● **Text provided**
Listed in Issue 163


HARRIS and COLLEAGUES, Nutrition and Metabolic Disease Research, Sanford Research/USD, Sanford School of Medicine, University of South Dakota, Sioux Falls, SD 57105, USA. reviewed [85 References] the potential mechanisms by which omega-3 fatty acids reduce cardiovascular disease risk.


The most common omega-3 fatty acids contain 18-22 carbons and a signature double bond at the third position from the methyl (or n, or omega) end of the molecule. These fatty acids must be obtained in the diet as they cannot be synthesized by vertebrates.

● **What to work on**
Continue the summary of the omega-3 fatty acid review, starting after its final sentence.

● **Data for analysis**

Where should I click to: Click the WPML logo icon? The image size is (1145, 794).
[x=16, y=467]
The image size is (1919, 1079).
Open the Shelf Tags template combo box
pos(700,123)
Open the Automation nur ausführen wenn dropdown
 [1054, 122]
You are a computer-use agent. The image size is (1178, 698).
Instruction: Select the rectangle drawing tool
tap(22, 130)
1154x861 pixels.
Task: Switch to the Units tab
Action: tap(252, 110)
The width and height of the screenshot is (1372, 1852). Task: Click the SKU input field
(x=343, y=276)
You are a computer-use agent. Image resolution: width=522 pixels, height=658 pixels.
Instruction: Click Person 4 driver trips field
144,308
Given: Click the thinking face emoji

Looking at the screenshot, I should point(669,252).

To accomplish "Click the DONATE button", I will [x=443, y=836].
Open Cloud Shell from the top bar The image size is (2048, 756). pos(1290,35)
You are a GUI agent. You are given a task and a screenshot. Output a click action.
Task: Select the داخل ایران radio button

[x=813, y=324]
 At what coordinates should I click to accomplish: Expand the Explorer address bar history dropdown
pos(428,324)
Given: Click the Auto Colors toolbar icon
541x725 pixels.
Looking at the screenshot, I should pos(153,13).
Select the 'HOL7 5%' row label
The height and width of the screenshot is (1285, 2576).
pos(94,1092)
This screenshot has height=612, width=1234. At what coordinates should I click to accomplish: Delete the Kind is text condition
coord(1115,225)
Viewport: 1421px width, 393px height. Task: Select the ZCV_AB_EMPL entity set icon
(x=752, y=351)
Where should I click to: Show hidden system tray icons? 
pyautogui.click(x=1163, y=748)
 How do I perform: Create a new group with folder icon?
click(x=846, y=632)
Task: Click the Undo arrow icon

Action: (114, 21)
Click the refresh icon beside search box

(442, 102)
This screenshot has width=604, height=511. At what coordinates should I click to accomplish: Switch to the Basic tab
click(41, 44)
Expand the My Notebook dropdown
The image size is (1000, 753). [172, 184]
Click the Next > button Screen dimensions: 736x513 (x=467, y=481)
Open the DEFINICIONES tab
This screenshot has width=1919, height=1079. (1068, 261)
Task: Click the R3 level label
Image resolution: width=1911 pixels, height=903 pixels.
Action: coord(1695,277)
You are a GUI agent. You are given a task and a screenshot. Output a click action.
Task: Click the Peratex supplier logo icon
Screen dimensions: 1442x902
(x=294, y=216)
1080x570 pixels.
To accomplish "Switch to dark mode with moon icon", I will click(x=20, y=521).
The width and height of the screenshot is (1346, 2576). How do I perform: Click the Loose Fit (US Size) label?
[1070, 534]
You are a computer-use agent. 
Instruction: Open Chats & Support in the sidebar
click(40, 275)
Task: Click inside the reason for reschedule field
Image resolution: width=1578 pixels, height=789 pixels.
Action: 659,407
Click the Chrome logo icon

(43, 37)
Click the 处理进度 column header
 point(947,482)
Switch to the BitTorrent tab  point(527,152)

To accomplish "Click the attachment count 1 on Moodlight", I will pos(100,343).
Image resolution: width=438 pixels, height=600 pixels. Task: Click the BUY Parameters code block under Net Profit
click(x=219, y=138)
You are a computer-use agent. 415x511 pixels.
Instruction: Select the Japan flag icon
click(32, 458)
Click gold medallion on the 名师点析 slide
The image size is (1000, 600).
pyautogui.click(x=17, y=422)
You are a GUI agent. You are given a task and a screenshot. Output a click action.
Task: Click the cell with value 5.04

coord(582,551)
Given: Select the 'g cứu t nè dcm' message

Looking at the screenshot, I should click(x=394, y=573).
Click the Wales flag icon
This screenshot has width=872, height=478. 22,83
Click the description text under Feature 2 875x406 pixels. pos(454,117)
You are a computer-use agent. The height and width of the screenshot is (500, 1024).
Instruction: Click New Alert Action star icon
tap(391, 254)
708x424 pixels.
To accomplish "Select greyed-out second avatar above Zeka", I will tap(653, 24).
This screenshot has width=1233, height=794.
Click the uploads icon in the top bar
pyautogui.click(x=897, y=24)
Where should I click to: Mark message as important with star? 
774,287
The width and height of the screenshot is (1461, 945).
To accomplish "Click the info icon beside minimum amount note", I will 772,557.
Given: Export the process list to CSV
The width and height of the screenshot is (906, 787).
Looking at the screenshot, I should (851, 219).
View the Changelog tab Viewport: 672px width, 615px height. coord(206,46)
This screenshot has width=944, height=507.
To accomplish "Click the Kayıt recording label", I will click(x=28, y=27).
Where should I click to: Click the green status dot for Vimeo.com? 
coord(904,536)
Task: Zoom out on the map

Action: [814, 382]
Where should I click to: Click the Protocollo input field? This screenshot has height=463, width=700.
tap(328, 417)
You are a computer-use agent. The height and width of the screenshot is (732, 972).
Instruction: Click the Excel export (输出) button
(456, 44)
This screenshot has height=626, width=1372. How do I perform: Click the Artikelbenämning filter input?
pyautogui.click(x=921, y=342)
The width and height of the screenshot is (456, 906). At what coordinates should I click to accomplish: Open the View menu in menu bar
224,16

● **Result**
They include the plant-derived alpha-linolenic acid (ALA, 18:3n-3), and the fish-oil-derived eicosapentaenoic acid (EPA, 20:5n-3) and docosahexaenoic acid (DHA, 22:6n-3). Normally, very little ALA is converted to EPA, and even less to DHA, and therefore direct intake of the latter two is optimal. EPA and DHA and their metabolites have important biologic functions, including effects on membranes, eicosanoid metabolism, and gene transcription. Studies indicate that the use of fish oil is associated with coronary heart disease risk reduction. A number of mechanisms may be responsible for such effects. These include prevention of arrhythmias as well as lowering heart rate and blood pressure, decreasing platelet aggregation, and lowering triglyceride levels. The latter is accomplished by decreasing the production of hepatic triglycerides and increasing the clearance of plasma triglycerides. CONCLUSIONS: The authors' focus was to review the potential mechanisms by which these fatty acids reduce cardiovascular disease risk. [References: 85]



Harris WS, Miller M, Tighe AP, Davidson MH and Schaefer EJ. Omega-3 fatty acids and coronary heart disease risk: clinical and mechanistic perspectives. [Review] [85 refs]. Atherosclerosis. 197(1):12-24. Mar 2008.